## BEGIN Records for the task

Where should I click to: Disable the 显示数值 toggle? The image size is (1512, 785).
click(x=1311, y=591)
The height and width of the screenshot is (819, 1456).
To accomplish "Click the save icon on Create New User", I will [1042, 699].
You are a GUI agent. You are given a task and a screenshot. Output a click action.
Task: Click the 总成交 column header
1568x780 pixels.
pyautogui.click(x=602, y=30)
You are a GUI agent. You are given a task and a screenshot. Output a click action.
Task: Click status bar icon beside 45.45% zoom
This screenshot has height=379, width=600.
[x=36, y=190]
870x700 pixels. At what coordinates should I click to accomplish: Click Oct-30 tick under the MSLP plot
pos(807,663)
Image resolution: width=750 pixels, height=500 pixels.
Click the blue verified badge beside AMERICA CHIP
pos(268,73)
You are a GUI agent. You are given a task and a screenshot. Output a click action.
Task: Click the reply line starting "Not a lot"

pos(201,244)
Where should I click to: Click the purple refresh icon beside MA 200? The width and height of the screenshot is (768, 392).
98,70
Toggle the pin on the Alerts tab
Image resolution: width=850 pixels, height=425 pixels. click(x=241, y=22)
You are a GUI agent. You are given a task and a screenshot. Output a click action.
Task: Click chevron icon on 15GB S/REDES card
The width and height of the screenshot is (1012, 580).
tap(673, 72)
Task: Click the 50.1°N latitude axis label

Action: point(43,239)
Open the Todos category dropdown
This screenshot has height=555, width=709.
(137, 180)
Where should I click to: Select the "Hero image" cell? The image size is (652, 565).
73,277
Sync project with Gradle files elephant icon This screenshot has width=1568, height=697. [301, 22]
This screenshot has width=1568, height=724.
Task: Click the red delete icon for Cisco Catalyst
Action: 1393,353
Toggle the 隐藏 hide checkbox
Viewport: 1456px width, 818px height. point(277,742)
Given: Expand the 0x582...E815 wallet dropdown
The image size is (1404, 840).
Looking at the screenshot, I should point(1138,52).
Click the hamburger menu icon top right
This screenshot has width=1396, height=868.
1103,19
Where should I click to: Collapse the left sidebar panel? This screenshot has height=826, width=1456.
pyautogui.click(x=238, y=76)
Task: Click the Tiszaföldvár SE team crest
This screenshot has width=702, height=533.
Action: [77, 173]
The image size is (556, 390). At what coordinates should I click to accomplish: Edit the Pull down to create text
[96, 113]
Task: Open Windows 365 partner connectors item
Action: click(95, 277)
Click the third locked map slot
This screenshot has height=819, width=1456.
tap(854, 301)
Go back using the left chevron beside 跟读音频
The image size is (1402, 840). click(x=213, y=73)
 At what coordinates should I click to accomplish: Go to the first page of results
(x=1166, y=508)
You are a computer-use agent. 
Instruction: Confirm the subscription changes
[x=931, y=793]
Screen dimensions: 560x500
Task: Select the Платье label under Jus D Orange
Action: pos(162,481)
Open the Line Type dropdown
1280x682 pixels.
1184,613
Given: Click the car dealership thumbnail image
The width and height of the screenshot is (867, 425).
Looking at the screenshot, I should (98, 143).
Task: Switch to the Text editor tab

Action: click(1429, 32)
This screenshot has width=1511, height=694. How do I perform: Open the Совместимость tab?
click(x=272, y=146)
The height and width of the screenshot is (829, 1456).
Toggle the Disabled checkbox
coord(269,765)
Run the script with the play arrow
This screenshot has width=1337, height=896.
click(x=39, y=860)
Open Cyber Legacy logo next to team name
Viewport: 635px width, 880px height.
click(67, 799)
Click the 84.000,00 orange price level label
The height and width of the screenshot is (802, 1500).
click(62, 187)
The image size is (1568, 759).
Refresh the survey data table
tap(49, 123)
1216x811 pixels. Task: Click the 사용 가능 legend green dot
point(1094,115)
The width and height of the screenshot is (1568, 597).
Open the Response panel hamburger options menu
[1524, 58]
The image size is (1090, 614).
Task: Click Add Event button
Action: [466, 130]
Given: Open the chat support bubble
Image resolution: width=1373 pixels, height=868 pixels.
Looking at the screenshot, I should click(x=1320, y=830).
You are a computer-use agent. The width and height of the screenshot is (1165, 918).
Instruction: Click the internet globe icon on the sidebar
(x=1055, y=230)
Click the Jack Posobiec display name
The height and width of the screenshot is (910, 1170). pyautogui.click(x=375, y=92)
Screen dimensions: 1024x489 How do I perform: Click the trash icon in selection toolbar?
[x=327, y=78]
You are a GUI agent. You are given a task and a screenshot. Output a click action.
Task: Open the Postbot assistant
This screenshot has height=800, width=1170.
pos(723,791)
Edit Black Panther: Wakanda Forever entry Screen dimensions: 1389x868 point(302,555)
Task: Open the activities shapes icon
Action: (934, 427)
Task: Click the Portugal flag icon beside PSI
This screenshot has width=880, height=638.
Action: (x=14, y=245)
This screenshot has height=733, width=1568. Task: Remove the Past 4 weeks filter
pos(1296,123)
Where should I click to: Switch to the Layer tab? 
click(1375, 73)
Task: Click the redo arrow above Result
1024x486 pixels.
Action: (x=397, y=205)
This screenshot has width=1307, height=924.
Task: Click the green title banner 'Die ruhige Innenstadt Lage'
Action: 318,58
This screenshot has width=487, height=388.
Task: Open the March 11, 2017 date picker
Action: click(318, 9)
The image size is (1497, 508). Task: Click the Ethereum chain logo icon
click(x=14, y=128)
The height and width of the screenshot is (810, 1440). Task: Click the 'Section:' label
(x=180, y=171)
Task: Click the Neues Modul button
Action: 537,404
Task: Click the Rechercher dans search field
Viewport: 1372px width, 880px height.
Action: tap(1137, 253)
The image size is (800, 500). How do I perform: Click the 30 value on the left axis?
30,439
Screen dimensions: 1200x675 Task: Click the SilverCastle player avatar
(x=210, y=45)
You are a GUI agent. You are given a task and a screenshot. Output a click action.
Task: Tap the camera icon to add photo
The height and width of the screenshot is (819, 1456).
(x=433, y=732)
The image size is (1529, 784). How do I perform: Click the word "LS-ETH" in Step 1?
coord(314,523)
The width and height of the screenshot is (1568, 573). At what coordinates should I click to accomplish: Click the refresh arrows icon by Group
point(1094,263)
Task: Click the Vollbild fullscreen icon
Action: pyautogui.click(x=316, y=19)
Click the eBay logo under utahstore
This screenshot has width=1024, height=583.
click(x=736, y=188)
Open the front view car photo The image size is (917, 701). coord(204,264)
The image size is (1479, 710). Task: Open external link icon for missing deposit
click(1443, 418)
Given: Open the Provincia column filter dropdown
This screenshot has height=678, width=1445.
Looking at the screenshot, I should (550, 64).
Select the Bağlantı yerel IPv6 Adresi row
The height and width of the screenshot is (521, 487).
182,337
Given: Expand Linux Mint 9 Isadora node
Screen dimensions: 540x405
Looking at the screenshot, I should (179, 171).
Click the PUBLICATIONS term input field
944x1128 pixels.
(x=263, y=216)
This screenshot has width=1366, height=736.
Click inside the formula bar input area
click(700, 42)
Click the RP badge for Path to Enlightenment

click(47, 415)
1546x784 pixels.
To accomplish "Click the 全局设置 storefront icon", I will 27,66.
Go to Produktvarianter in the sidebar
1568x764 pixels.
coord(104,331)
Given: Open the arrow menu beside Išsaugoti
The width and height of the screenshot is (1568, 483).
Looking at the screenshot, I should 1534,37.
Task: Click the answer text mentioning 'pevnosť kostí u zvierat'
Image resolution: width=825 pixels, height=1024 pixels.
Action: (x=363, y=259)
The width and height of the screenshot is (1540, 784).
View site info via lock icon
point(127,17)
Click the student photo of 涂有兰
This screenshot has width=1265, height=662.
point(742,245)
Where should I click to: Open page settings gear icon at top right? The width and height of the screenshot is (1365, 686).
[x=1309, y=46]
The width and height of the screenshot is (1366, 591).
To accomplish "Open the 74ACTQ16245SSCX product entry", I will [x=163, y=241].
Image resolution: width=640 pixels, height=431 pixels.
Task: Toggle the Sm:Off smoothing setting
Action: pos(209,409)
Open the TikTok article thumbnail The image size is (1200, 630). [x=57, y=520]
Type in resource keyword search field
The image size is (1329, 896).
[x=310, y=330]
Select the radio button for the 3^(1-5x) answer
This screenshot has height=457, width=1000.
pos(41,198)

## END Records for the task

Goal: Retype the listing above from its first line through the line containing "will [1042, 699].", keeping every character unchanged.

Final answer:
Where should I click to: Disable the 显示数值 toggle? The image size is (1512, 785).
click(x=1311, y=591)
The height and width of the screenshot is (819, 1456).
To accomplish "Click the save icon on Create New User", I will [1042, 699].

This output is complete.